Novak Djokovic leaves the Park Hotel
Serbian tennis player Novak Djokovic leaves the Park Hotel on January 16, 2022 in Melbourne, Australia. Djokovic left the country after a federal court ruled the Australian government did have the right to withhold his visa that would allow him to play in the Australian Open. Diego Fedele/Getty Images

However, the three-judge panel ultimately ruled unanimously in favor of the minister and Chief Justice James Allsop said the ruling was about whether the decision was "irrational or legally unreasonable."

"It is no part of the function of the court to decide upon the merits or wisdom of the decision," Allsop said.

"This is not an appeal against the decision of the executive government," the chief justice said. "It is an application to the court as a separate arm of the government ... to review ... the lawfulness or the legality of the decision."

Novak Djokovic reacts on the tennis court
Novak Djokovic of Serbia reacts during a practice session ahead of the 2022 Australian Open at Melbourne Park on January 14, 2022 in Melbourne, Australia. The tennis star looks set for deportation fro the country as a result of his unvaccinated status. Getty Images/Daniel Pockett

The judges did not provide a written explanation for their decision but said they will do so in the coming days. Djokovic was ordered to pay the court costs incurred by the Australian government.

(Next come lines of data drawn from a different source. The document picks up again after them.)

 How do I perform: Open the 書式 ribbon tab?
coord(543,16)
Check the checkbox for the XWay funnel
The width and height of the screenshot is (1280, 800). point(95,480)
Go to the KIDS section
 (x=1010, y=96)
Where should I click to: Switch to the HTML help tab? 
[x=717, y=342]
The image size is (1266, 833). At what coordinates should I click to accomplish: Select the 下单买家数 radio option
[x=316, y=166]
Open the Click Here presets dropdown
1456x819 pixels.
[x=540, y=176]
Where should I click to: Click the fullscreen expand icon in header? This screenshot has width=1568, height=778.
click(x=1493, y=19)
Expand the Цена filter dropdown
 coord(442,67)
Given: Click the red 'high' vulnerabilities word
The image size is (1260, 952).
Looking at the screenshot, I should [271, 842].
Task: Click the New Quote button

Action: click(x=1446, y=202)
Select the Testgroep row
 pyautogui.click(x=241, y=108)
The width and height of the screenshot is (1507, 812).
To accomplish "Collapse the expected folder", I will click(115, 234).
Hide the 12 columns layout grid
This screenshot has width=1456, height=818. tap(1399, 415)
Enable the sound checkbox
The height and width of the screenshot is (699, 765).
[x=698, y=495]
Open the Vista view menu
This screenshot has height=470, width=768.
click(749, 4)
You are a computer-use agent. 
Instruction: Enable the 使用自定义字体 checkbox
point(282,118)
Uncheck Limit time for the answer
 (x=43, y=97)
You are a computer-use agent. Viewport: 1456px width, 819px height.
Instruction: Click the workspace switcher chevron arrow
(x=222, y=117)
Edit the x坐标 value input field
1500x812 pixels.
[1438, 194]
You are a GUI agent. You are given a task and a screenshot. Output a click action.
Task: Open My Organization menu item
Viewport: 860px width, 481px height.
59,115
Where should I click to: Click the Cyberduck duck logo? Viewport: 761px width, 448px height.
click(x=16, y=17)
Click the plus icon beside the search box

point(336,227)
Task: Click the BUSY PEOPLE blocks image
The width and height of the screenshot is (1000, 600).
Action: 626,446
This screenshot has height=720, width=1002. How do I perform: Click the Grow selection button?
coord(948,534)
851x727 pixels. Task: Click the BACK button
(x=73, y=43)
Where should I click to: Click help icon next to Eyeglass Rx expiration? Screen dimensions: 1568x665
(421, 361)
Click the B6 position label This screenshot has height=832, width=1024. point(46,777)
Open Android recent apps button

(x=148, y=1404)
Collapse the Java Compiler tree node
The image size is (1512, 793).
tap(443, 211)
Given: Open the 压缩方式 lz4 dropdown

In a statement, Djokovic said: "I am extremely disappointed with the Court ruling to dismiss my application for judicial review of the Minister's decision to cancel my visa, which means I cannot stay in Australia and participate in the Australian Open."

"I respect the Court's ruling and I will cooperate with the relevant authorities in relation to my departure from the country," he said.

"I am uncomfortable that the focus of the past weeks has been on me and I hope that we can all now focus on the game and tournament I love," the statement added.

Djokovic's visa was initially canceled by Border Force agents at Melbourne Airport because he is not vaccinated but he appealed that decision and a court overturned the cancellation. The tennis player argued that he had a medical exemption from Australia's vaccine requirements because he had been diagnosed with COVID-19 in December.

Hawke, the immigration minister, reviewed the matter and canceled Djokovic's visa on a different basis - his previous statements about vaccination and the possibility that others might refuse the vaccine as a result.

Novak Djokovic Practices on Court
Novak Djokovic of Serbia practices on Rod Laver Arena ahead of the 2022 Australian Open at Melbourne Park on January 11, 2022 in Melbourne, Australia. Djokovic is likely to be deported from Australia after a three-judge court upheld his visa cancellation. Kelly Defina/Getty Images

Correction 1/16/21, 8.23 a.m. ET: This article was corrected to note that the Federal Court's decision was made on Sunday, not on Saturday as previously stated.

Update 1/16/21, 8.23 a.m. ET: This article and headline were updated to reflect that Novak Djokovic had left Australia, and to include further information.

Update 1/16/21, 9.46 a.m. ET: A photo showing Djokovic leaving a hotel was added.